Most efficient objects among prepend, combine, join, pak, sprintf ?

Roald Baudoux's icon

Hello,

I use those objects to create complex messages all the time.

However I wonder if some people on the list have experienced efficiency differences between them: would you recommand some of them, put others aside ?

Thank you in advance.

vichug's icon

from experience, i commonly use each of them (plus pack) depending on the context... if you're looking for pure computer efficiency, a wild guess would be that sprintf is the most close to low level programming hence possibly the most efficient, but not sure at all

Roald Baudoux's icon

I guess I'll have to run a few tests to check it...

Thanks Vichug.

Roman Thilenius's icon

my guess would be that [pak] is the most efficient, followed by [prepend].

andrea agostini's icon

... my guess is that sprintf and combine are the least efficient of the bunch, as they have to convert Max atoms into C strings, assemble them into one string and (in the case of sprintf without symout) break that string down into individual atoms.

prepend, append, join, pack and pak all share the same basic mechanism, by operating upon atoms.
that being said, prepend and append, being simpler, are probably slightly faster than pak and pack (which, I guess, are exactly the same, except maybe for one more if statement in pack). join looks quite simple as well, but maybe not as much as prepend/append... and append probably needs less message selector adjustments than prepend, on average...

... but then I wonder how relevant this is w/r/t the actual building of patches. I mean, sprintf is probably less efficient than the others, but how likely are we to notice the slightest difference? and also, if using sprintf saves us a couple of objects (say, a trigger and a [zl reg]) that will probably compensate for the intrinsic efficiency gap...

the only important thing, in my experience, is avoiding creating too many different symbols - although it takes an awful lot to actually see the patch slow down! In this sense, up with pack, pak, join, down with combine. but of course ymmv...

aa

Roald Baudoux's icon

I haven't thought about this subtle "atom vs c strings".

Thanks Andrea.

Peter Castine's icon

I suspect that if you're worrying about the relative efficiency of these objects, you're probably worrying about the wrong thing.

The only exception to what I just wrote might be sprintf, which can be convenient but has all the disadvantages Andrea enumerated.

Roald Baudoux's icon

Well, my problem with Max for two years or more is that my patcher for live electronics has reached such a level of complexity that most of the time I can't find "obvious" things to worry about to solve issues. In my experience the single rule which always proved to be correct to make my patcher more reliable and responsive is: every improvement, even tiny, must be considered. And sometimes such improvements were not obvious at all.

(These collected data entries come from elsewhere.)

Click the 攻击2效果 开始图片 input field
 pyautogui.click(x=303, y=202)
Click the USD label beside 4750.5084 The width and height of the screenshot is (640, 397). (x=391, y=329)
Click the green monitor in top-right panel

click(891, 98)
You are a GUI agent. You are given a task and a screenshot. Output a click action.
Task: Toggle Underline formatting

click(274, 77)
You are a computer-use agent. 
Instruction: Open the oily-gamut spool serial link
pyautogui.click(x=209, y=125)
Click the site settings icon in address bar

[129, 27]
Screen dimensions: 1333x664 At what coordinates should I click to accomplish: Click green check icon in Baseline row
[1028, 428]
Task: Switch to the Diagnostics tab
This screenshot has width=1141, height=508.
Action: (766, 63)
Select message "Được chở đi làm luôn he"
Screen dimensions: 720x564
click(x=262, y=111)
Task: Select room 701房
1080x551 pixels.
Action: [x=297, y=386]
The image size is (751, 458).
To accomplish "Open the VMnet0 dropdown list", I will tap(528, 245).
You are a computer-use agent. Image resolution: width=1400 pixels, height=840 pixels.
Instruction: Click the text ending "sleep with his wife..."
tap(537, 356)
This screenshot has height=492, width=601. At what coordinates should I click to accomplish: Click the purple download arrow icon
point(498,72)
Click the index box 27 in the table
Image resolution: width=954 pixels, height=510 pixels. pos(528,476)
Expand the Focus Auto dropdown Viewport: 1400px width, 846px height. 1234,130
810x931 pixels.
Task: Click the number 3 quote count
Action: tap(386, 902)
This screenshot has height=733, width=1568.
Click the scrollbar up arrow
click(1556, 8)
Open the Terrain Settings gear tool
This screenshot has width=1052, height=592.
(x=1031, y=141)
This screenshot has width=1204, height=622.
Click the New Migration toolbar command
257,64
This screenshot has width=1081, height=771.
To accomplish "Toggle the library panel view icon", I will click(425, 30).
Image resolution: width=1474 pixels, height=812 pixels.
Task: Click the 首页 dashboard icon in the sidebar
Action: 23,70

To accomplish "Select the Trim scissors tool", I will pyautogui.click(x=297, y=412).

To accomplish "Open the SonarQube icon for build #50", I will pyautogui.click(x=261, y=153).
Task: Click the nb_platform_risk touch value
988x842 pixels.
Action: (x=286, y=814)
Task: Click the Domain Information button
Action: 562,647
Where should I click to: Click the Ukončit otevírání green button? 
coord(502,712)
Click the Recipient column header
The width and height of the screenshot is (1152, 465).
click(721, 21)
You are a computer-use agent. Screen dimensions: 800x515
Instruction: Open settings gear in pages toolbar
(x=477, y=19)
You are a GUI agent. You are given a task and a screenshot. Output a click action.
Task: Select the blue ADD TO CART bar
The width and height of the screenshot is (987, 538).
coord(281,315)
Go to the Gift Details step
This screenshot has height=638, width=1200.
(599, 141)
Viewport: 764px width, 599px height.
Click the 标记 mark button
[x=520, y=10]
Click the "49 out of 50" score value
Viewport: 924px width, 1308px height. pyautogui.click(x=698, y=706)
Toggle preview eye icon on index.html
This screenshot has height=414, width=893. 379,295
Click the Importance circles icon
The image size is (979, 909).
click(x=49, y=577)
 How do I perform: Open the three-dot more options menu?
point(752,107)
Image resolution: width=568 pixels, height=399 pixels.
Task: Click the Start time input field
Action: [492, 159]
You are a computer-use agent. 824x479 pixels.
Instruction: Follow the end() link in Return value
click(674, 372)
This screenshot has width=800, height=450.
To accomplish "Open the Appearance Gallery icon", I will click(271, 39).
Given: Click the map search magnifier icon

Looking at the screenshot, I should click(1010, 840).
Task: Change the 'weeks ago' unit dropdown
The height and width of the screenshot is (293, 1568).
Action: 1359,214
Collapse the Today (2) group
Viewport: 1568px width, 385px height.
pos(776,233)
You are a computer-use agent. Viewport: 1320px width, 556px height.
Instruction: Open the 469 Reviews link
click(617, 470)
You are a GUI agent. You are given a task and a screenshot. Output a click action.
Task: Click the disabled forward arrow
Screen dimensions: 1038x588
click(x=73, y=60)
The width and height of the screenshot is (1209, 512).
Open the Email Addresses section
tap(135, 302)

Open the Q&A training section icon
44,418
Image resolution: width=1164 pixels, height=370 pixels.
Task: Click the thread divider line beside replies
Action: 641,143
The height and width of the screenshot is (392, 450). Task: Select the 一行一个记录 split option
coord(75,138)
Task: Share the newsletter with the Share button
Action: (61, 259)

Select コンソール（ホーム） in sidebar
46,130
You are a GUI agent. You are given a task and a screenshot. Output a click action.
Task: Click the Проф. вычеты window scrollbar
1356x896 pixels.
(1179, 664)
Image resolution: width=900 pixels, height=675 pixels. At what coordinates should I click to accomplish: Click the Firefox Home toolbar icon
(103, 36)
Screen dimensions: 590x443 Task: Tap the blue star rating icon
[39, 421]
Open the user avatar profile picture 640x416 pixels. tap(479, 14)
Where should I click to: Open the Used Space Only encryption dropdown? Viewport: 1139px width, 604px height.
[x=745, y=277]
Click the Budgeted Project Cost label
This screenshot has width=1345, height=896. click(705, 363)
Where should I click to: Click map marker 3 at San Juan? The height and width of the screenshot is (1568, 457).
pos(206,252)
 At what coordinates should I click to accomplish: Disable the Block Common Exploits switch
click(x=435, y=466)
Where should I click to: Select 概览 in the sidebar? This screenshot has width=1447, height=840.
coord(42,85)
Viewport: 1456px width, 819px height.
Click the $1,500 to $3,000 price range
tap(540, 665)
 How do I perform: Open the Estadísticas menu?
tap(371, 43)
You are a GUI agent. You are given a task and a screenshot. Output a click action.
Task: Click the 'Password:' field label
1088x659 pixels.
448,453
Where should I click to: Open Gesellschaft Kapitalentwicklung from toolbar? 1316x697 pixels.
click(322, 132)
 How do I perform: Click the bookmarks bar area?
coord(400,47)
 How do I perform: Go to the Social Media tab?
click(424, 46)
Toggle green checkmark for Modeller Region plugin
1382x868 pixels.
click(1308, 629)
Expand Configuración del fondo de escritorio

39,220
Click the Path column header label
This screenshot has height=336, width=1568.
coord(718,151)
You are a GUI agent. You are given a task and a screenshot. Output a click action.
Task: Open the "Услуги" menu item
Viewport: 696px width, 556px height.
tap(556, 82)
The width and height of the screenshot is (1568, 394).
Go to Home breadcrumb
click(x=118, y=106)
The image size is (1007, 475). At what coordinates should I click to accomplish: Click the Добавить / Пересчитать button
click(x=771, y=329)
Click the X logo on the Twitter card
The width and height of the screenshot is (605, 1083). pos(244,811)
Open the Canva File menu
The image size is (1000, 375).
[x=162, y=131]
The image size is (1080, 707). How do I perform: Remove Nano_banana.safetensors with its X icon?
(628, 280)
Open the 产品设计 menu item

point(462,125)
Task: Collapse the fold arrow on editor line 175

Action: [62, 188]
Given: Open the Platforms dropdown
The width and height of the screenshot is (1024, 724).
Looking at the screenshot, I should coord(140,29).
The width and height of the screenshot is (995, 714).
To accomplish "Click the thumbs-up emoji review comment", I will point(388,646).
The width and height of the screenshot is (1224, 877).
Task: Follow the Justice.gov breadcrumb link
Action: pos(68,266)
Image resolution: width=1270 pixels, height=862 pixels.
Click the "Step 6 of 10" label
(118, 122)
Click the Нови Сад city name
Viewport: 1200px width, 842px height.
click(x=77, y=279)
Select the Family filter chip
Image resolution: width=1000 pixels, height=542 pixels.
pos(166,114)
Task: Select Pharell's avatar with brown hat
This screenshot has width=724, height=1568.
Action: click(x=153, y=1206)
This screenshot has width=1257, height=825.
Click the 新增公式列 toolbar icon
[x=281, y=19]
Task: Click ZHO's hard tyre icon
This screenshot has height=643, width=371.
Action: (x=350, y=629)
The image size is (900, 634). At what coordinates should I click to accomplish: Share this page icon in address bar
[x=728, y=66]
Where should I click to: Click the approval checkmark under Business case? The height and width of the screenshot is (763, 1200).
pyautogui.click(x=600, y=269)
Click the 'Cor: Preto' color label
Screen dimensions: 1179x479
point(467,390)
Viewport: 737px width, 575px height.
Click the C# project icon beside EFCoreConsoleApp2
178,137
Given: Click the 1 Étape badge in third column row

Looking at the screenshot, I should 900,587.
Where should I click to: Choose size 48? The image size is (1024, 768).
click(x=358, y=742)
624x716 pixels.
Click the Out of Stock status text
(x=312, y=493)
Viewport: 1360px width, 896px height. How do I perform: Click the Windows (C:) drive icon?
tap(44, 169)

Max is a fantastic toolbox and the people at Cycling '74 have made an incredible job with this program since it was created by Miller Puckette. However sometimes I feel like trying to buil houses and having good bricks and cement to achieve this but with a lack of help when it comes to architecture or engineering.

Peter McCulloch's icon

Just remember that "good" and "fast" architectures are not necessarily (and sometimes cannot be) the same thing. A good architecture is easy to build with and expand on. "Build it right, then make it faster by finding bottlenecks" is a good rule of thumb IMO. (That along with "use poly~ for that"...)

metamax's icon

In my limited experience it seems that efficient patching is more of an issue than object speed per se. Those (atom-based) objects all seem to transmit data at about the same rate.. it's so close that I suspect other variables are influencing the small differences that exist.

And while this is probably obvious to most experienced users, one thing I have learned is to use hot right inlets only when necessary. My initial impression of pak was "why the heck would anyone want to use pack". That extra bang always seemed inefficient. Well, when you are packing a dozen elements into a list and don't really need the intermediate changes at the other end, that's incredibly inefficient. So with pak (or join @triggers -1) the sword cuts both ways… they can be more efficient or less efficient, depending on the context.